> _WORK TO COMPLETE_: If a record holds a picture, leave the picture out; return everything else exactly.

> _INFORMATION_:
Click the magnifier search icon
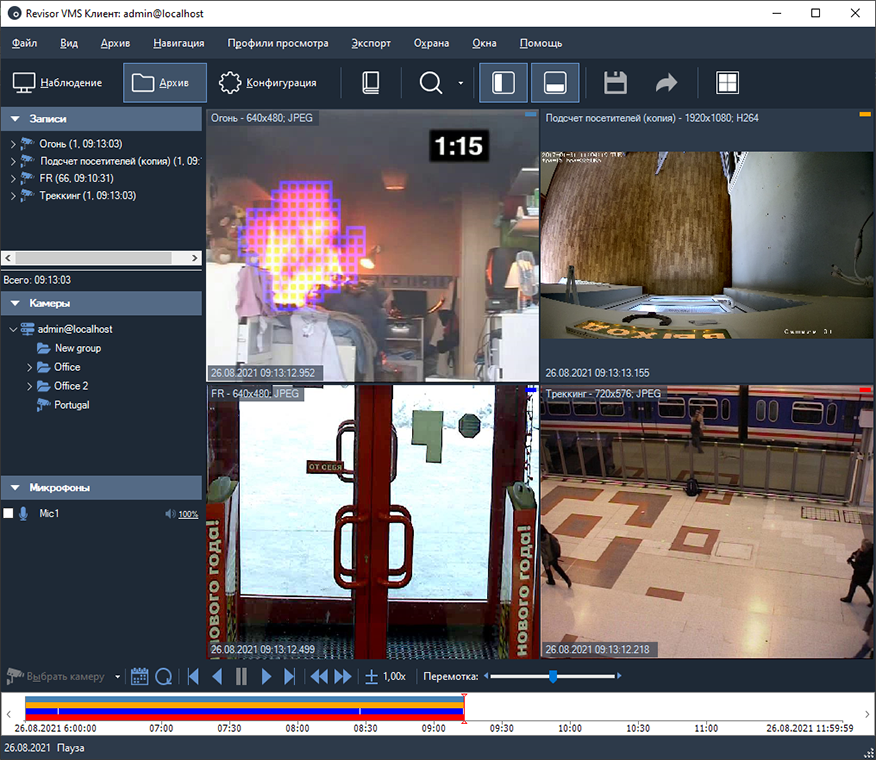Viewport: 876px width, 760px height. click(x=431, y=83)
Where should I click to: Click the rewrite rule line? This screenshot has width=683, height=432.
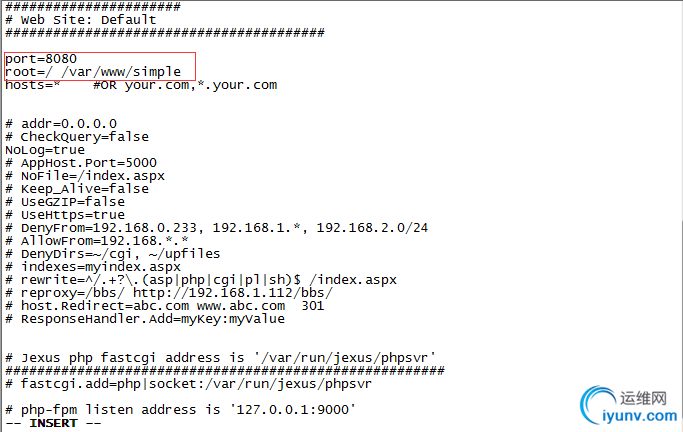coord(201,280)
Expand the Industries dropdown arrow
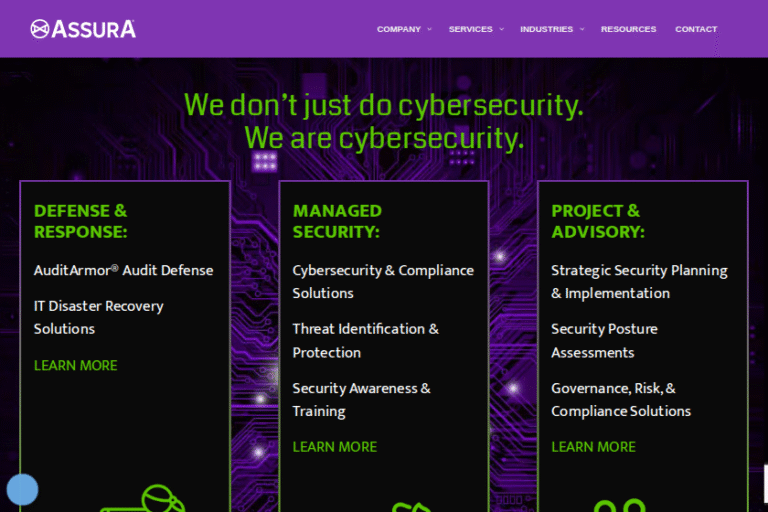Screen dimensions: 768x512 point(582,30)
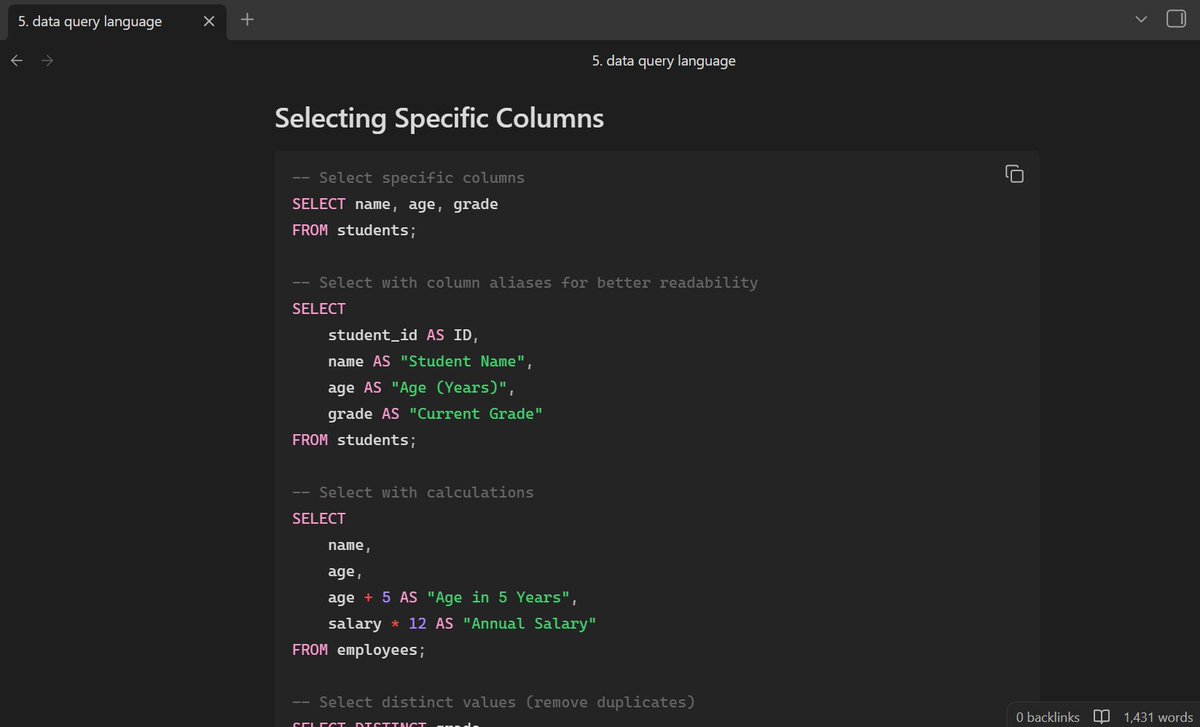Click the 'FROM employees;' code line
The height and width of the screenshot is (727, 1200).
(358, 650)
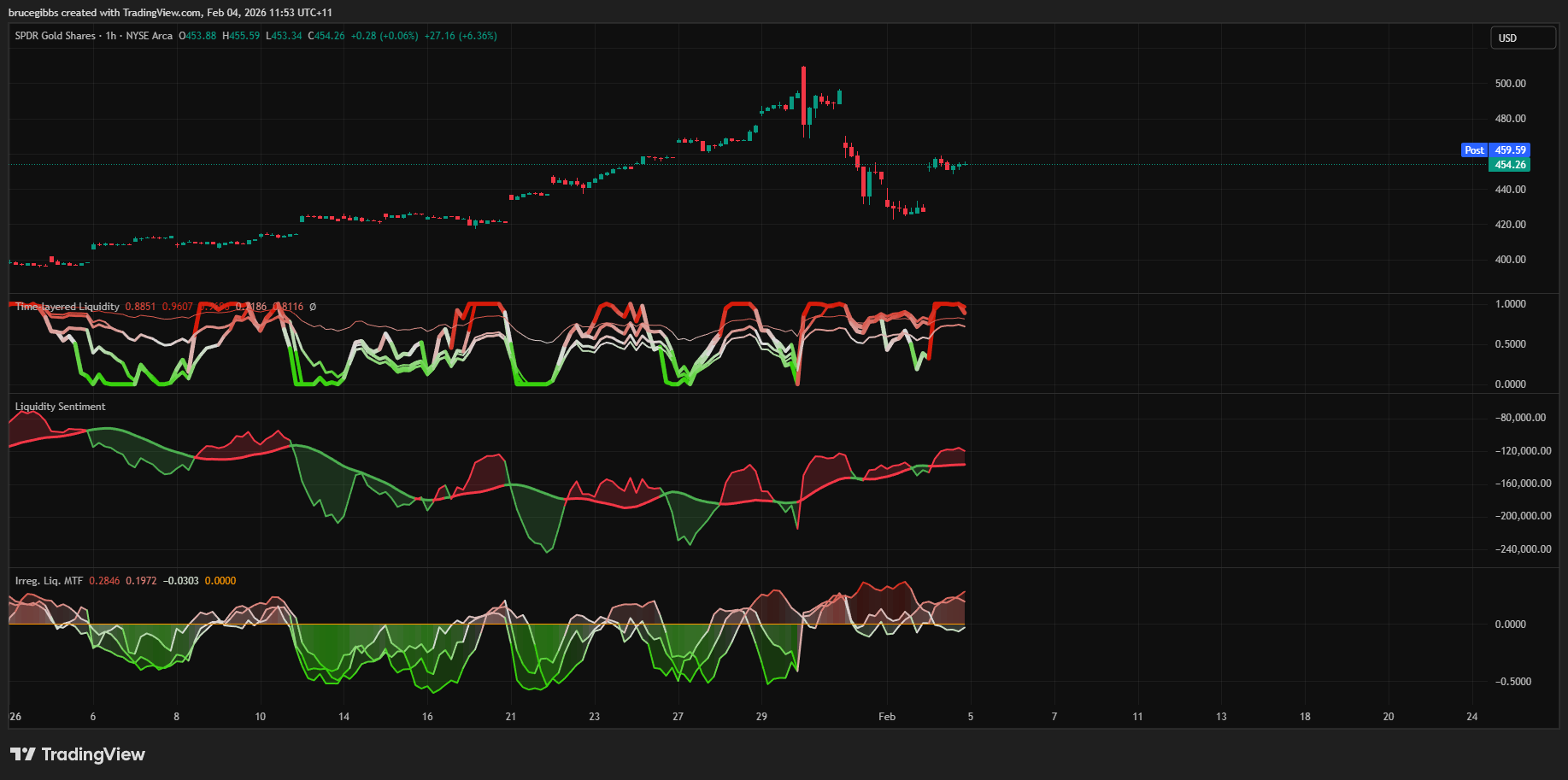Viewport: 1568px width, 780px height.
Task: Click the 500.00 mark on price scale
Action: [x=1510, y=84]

> _COMPLETED TASK_:
Click the magnifier search icon
Viewport: 876px width, 760px height. click(x=431, y=83)
Where should I click to: Click the rewrite rule line? This screenshot has width=683, height=432.
coord(201,280)
Expand the Industries dropdown arrow
Screen dimensions: 768x512 point(582,30)
Click the 'FROM employees;' code line
The height and width of the screenshot is (727, 1200).
(358, 650)
Viewport: 1568px width, 780px height.
Task: Click the 500.00 mark on price scale
Action: [x=1510, y=84]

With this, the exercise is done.